If you want to multiclass in Baldur’s Gate 3, you have two methods available. When you level up, a little icon labeled “New Class” will appear next to the words “Level Up,” giving you the option to select a different class. You can also visit Withers in the camp and pay him some gold to do a full respec of your character.
Baldur’s Gate 3 Fighter/Rogue Can Bring The Pain
It’s fitting that the best multiclass option in D&D 5E is also a top-tier choice in Baldur’s Gate 3. The Fighter/Rogue build gives the melee-focused character access to Sneak Attack, Cunning Action, Action Surge, and Second Wind in one package. All you need to do is make sure you’re using a finesse weapon, and you’re good to go. It bears mentioning that Sneak Attack can only be used once per turn, even if you have Action Surge or Extra Attack, but you’ll still be dealing extra damage. Regarding subclass, the Assassin is the best choice for the Rogue, as it’s the most combat-focused one, while Battlemaster is best for the Fighter due to its access to Precision Attack.
As Baldur’s Gate 3 has a level cap of 12, it’s best to take at least five levels in Rogue to ensure you have the 3d6 Sneak Attack and Uncanny Dodge and five levels in Fighter for Extra Attack. It’s also best to hit one of the classes first to get the Lucky Feat, as you can use this to give yourself Advantage, allowing you to Sneak Attack without meeting the normal requirements up to three times per long rest.

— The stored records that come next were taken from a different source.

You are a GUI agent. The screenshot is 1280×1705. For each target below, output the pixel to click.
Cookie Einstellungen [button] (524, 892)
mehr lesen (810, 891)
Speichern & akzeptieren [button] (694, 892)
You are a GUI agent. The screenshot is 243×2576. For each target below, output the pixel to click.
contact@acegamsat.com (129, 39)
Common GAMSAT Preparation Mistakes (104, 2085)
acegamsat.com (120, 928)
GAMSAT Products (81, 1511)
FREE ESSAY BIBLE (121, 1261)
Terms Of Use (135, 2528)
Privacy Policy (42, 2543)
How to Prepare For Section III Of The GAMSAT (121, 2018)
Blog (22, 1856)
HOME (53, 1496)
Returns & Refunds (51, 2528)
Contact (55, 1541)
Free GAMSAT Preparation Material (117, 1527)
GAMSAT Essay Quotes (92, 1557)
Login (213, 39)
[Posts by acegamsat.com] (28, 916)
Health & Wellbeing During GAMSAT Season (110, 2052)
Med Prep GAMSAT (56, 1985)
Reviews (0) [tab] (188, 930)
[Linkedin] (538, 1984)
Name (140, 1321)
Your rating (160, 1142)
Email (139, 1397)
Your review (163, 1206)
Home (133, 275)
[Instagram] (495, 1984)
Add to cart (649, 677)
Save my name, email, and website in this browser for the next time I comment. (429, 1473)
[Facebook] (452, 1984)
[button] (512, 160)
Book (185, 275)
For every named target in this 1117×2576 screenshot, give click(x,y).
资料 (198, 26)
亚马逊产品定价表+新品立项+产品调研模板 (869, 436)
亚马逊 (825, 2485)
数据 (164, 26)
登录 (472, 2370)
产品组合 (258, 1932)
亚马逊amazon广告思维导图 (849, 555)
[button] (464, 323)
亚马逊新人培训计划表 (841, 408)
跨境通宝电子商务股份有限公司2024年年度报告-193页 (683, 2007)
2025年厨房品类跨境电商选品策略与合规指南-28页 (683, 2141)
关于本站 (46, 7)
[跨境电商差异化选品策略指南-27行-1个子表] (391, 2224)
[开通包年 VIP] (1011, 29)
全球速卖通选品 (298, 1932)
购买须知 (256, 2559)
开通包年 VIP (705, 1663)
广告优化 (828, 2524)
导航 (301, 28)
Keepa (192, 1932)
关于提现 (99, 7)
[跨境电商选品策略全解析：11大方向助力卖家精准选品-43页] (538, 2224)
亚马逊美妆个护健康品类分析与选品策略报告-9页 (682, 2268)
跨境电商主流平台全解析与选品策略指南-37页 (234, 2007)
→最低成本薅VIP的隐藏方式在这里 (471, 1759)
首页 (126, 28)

Baldur’s Gate 3 Paladin/Warlock Is A Charisma Beast
The Paladin/Warlock build is also amazing in D&D 5E, which is funny, as it’s the two least compatible classes regarding the concept, as Paladins are holy warriors, while Warlocks sell their souls to a higher power for magic. There are lots of benefits for taking on both of these classes due to how compatible their abilities are.
The Paladin class gives you all of the weapon and armor proficiencies and some healing straight off the bat. If you take the Warlock class, you should aim to head straight for level 3, as Pact of the Blade lets you conjure a weapon whose bonus is tied to your Charisma, allowing you to ignore Strength. You’ll also gain Eldritch Blast, which is the best ranged Cantrip in the game.
With those three levels in hand (or four if you want to take a Feat), you can go back to the Paladin and start leveling up to gain access to their Divine Smite and Smite spells, allowing you to deal a ton of damage in a single turn. Warlocks also replenish their spell slots on a Short Rest, so if you take the Durable Feat, you’ll essentially gain the benefits of a Long Rest when taking a Short Rest.
Baldur’s Gate 3’s Fighter/Wizard Or Sorcerer Is The Ultimate Armored Mage
D&D 5E rules allow spellcasters to use magic in any armor as long as they’re proficient. This means that Sorcerers and Warlocks start off with no armor proficiencies, though they can get some via their race. One viable build is to take two levels in Fighter, to get all of the weapon and armor proficiencies, Action Surge and Second Wind, before transitioning to either Wizard or Sorcerer, depending on your preference between Intelligence and Charisma.
The main drawback of this build is that you won’t get access to level 6 spells, but you will receive many other benefits over the course of your level progression. Being able to wear heavy armor means that Dexterity can be your dump stat, so you’ll have a much easier time surviving enemy attacks during the game’s early hours. Most important, however, is Action Surge, as it will allow you to cast two spells in one turn once per short rest. If you go the Sorcerer route, you can keep doing this using Quicken Spell. You’ll also have some free healing via a Bonus Action with your Second Wind.